Nothing wrong but maybe Ward Cunningham wants a platform that does not converge toward consensus too much.

Why is it bad to converge toward consensus? Or rather, consensus from the scientific community (which more often than not is the wiki-writers).

In a field with some form of rigorous proof underlying it* converging towards consensus is good, though I still enjoy reading the outliers (not the cranks, the ones who could be the next Pauli).

But imagine if you're trying to converge towards consensus about a historical event. Every historian has their own interpretation and different emphasis. The facts should be the same for all, but the reading of the event and its meaning isn't. And for that reason, support for tracking diverging views would be very useful.

* For various definitions of science

I still enjoy reading the outliers (not the cranks, the ones who could be the next Pauli).

(emphasis added)

Yes. If everything operated on a pure consensus basis, progress would come to an end.

This doesn't even have to be at the fringe; for decades, just about every textbook claimed that normal human cells have 24 pairs of chromosomes. The correct number (or maybe I should say the currently-accepted number) is 23. This was even stated in textbooks that had accompanying photographs that clearly showed 23.

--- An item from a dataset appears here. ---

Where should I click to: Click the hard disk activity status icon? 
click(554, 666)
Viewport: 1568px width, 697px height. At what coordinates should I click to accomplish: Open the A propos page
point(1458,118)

Consensus is a useful tool, but it's not infallible, and sometimes it goes spectacularly wrong.

Well, everyone can agree on the facts, and opinions are just facts about what people have said. So consensus can still be reached on what the opinions are.

Just found that : http://i.imgur.com/rTt5qiP.jpg

'Without deviation from the norm, progress is not possible.'


But one of the big reasons wikis are unpopular (with those who aren't already fans) is the chorus of voices. The relentless-consensus part is seen as just a symptom of that larger disease.

I guess it's still not clear to me what the real use case is for Federated Wiki.

There's a bit of late 00's-style chrome junk in the default design – would love to see this smoothed out.

Your comment is useless without elaboration.

Do you mean to say that you would like me to elaborate?